**Do this**. Copy out the items below, switching each "GUI agent" to "interface agent" and leaving everything else unchanged.

**Working data**.
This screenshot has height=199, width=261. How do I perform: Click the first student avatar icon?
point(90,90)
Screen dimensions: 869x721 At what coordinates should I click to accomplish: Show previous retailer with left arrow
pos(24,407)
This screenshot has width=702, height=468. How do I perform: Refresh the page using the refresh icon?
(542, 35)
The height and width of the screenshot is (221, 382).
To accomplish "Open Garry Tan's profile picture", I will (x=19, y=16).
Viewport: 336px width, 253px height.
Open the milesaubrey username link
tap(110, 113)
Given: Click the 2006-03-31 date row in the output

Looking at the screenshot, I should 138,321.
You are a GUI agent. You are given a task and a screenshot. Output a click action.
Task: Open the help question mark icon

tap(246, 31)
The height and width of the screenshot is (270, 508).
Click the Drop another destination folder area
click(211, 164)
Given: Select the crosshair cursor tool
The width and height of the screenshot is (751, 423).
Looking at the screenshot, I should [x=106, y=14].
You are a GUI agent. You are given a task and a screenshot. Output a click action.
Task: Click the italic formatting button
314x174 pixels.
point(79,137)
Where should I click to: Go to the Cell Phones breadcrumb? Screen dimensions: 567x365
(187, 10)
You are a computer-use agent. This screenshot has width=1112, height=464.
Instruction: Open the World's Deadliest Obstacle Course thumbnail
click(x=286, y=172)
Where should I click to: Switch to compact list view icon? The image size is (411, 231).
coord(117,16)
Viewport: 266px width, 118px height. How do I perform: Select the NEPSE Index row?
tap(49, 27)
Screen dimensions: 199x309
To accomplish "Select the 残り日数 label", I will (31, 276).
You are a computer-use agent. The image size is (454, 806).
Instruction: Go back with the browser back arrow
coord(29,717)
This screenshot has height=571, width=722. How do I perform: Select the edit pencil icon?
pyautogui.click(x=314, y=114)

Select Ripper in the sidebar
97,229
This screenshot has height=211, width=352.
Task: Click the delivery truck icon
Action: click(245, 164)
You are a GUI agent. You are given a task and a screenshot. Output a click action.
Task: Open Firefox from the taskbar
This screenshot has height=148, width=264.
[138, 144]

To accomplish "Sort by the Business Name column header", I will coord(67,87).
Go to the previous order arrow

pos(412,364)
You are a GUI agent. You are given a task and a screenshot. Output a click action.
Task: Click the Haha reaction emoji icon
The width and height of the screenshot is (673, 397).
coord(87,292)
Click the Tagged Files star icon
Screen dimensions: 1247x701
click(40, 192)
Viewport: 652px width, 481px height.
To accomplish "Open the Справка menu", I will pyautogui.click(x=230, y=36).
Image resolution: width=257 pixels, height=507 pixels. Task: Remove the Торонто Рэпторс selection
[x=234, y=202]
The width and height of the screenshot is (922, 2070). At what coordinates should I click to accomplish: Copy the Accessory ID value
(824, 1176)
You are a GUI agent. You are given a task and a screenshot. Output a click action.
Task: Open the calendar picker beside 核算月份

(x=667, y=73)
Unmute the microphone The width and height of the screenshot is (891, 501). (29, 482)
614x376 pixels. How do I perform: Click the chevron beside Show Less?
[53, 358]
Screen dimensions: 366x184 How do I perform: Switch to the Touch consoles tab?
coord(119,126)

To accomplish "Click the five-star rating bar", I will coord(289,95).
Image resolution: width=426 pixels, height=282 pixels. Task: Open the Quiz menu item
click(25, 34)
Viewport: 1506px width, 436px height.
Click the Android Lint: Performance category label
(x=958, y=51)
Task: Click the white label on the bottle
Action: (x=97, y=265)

**The output**.
This screenshot has height=199, width=261. How do I perform: Click the first student avatar icon?
point(90,90)
Screen dimensions: 869x721 At what coordinates should I click to accomplish: Show previous retailer with left arrow
pos(24,407)
This screenshot has width=702, height=468. How do I perform: Refresh the page using the refresh icon?
(542, 35)
The height and width of the screenshot is (221, 382).
To accomplish "Open Garry Tan's profile picture", I will (x=19, y=16).
Viewport: 336px width, 253px height.
Open the milesaubrey username link
tap(110, 113)
Given: Click the 2006-03-31 date row in the output

Looking at the screenshot, I should 138,321.
You are a interface agent. You are given a task and a screenshot. Output a click action.
Task: Open the help question mark icon

tap(246, 31)
The height and width of the screenshot is (270, 508).
Click the Drop another destination folder area
click(211, 164)
Given: Select the crosshair cursor tool
The width and height of the screenshot is (751, 423).
Looking at the screenshot, I should [x=106, y=14].
You are a interface agent. You are given a task and a screenshot. Output a click action.
Task: Click the italic formatting button
314x174 pixels.
point(79,137)
Where should I click to: Go to the Cell Phones breadcrumb? Screen dimensions: 567x365
(187, 10)
You are a computer-use agent. This screenshot has width=1112, height=464.
Instruction: Open the World's Deadliest Obstacle Course thumbnail
click(x=286, y=172)
Where should I click to: Switch to compact list view icon? The image size is (411, 231).
coord(117,16)
Viewport: 266px width, 118px height. How do I perform: Select the NEPSE Index row?
tap(49, 27)
Screen dimensions: 199x309
To accomplish "Select the 残り日数 label", I will (31, 276).
You are a computer-use agent. The image size is (454, 806).
Instruction: Go back with the browser back arrow
coord(29,717)
This screenshot has height=571, width=722. How do I perform: Select the edit pencil icon?
pyautogui.click(x=314, y=114)

Select Ripper in the sidebar
97,229
This screenshot has height=211, width=352.
Task: Click the delivery truck icon
Action: click(245, 164)
You are a interface agent. You are given a task and a screenshot. Output a click action.
Task: Open Firefox from the taskbar
This screenshot has height=148, width=264.
[138, 144]

To accomplish "Sort by the Business Name column header", I will coord(67,87).
Go to the previous order arrow

pos(412,364)
You are a interface agent. You are given a task and a screenshot. Output a click action.
Task: Click the Haha reaction emoji icon
The width and height of the screenshot is (673, 397).
coord(87,292)
Click the Tagged Files star icon
Screen dimensions: 1247x701
click(40, 192)
Viewport: 652px width, 481px height.
To accomplish "Open the Справка menu", I will pyautogui.click(x=230, y=36).
Image resolution: width=257 pixels, height=507 pixels. Task: Remove the Торонто Рэпторс selection
[x=234, y=202]
The width and height of the screenshot is (922, 2070). At what coordinates should I click to accomplish: Copy the Accessory ID value
(824, 1176)
You are a interface agent. You are given a task and a screenshot. Output a click action.
Task: Open the calendar picker beside 核算月份

(x=667, y=73)
Unmute the microphone The width and height of the screenshot is (891, 501). (29, 482)
614x376 pixels. How do I perform: Click the chevron beside Show Less?
[53, 358]
Screen dimensions: 366x184 How do I perform: Switch to the Touch consoles tab?
coord(119,126)

To accomplish "Click the five-star rating bar", I will coord(289,95).
Image resolution: width=426 pixels, height=282 pixels. Task: Open the Quiz menu item
click(25, 34)
Viewport: 1506px width, 436px height.
Click the Android Lint: Performance category label
(x=958, y=51)
Task: Click the white label on the bottle
Action: (x=97, y=265)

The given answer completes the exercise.